Archive for the ‘James Durham’ Category

James Durham – The Book is Out

March 14, 2015

This blog began in 2006 and was designed to support my academic study of James Durham. The part-time PhD on James Durham and the Free Offer of the Gospel was completed in 2012- followed by a nice graduation ceremony in 2013!

And now (finally!) the book based on the dissertation is in print. Right now James Durham (1622-1658): And the Gospel Offer in Its Seventeenth Century Context is available at amazon.  There is also a preview available at google books. Research and writing continue but it is only right to mark the end of a number of years work on Durham and the Gospel Offer and to put on record thanks to God for his sustaining grace (Ps 115:1).

978-3-525-55087-8

The Viva is Over … The PhD has been Awarded!

February 8, 2013

On Tuesday this week I was in Lampeter at the University of Wales Trinity St David. I was there to have my viva where I had to defend my dissertation “Reformed Thought and the Free Offer of the Gospel: With Special Reference to  The Westminster Confession of Faith and James Durham (1622-1658)”.  The outcome was the award of the PhD with no changes to the dissertation other than the  correction of typos- the end of 6 years hard study and writing! Soli Deo gloria!

The viva itself was a good experience.  I had been well prepared by my supervisor (Dr. Gwyn Davies) but he constantly emphasized you can never tell where the challenges are going to come from! In the event questions focused on:

  • How did the 17th C Reformed theologians make the case that a well meant gospel offer was consistent with a particularist soteriology?
  • Did they really in practice preach a well-meant gospel offer?
  • Why did I chose the three later controversies over the free offer that I did as evidence of “ongoing” disputes over the free offer? (I looked at the Marrow Controversy, the credal revision controversy in America leading up to the 1903 revisions to the Westminster Confession and the disputes over the “three points of common grace” in the Christian Reformed Church.)
  • Was James Durham’s theology sufficiently Trinitarian? Was it as Trinitarian as I claimed?
  • Had I given enough time to, and treated fairly enough, those who deny the Reformed tradition has held to a well-meant gospel offer?
  • What are the implications of a well-meant gospel offer for the doctrine of God?

But overall the conclusion of the viva was that the dissertation made its case in a convincing manner and was therefore passed. The external examiner was Rev. Professor Andrew McGowan and the internal examiner was Professor Densil Morgan. Thanks are due to both men for their challenges to, and engagement with the dissertation, but most especially to Professor McGowan as the expert in the area.

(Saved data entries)
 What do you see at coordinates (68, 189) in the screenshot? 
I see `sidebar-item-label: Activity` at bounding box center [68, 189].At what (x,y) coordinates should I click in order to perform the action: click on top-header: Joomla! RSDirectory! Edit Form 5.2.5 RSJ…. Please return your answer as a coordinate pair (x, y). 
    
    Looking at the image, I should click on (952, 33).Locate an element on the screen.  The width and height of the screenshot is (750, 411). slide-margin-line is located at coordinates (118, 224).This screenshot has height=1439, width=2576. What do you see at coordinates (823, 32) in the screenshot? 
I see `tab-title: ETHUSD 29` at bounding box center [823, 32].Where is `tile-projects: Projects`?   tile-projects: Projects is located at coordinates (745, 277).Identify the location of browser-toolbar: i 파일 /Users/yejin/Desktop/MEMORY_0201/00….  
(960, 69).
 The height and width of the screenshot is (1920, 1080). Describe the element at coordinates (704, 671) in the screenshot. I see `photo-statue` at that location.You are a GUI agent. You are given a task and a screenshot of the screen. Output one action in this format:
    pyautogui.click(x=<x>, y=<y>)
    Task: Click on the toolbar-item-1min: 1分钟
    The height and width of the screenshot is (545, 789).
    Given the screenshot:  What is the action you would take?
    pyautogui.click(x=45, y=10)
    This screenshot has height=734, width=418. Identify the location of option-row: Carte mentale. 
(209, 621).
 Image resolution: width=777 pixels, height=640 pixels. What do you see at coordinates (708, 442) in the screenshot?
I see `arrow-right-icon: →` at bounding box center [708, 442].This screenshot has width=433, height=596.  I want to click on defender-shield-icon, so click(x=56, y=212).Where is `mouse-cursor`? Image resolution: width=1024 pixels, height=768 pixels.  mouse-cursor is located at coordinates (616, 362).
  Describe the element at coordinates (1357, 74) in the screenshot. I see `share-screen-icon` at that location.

*Exercise tasks*
1. Reproduce the passage of the James Durham text between "James Durham –" and "grace (Ps 115:1).", inclusive, swapping "blog" for "website".
2. In the James Durham text, who served as the external examiner at the viva?

*Exercise solutions*
1.
James Durham – The Book is Out

March 14, 2015

This website began in 2006 and was designed to support my academic study of James Durham. The part-time PhD on James Durham and the Free Offer of the Gospel was completed in 2012- followed by a nice graduation ceremony in 2013!

And now (finally!) the book based on the dissertation is in print. Right now James Durham (1622-1658): And the Gospel Offer in Its Seventeenth Century Context is available at amazon.  There is also a preview available at google books. Research and writing continue but it is only right to mark the end of a number of years work on Durham and the Gospel Offer and to put on record thanks to God for his sustaining grace (Ps 115:1).

2. Rev. Professor Andrew McGowan